■ WORK TO BE COMPLETED
What is needed is an exact printout of all the data.
+++
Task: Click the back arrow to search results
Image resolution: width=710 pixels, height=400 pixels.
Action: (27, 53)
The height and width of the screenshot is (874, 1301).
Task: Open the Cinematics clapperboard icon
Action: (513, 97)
+++
■ SOLUTION TO THIS EXERCISE
Task: Click the back arrow to search results
Image resolution: width=710 pixels, height=400 pixels.
Action: (27, 53)
The height and width of the screenshot is (874, 1301).
Task: Open the Cinematics clapperboard icon
Action: (513, 97)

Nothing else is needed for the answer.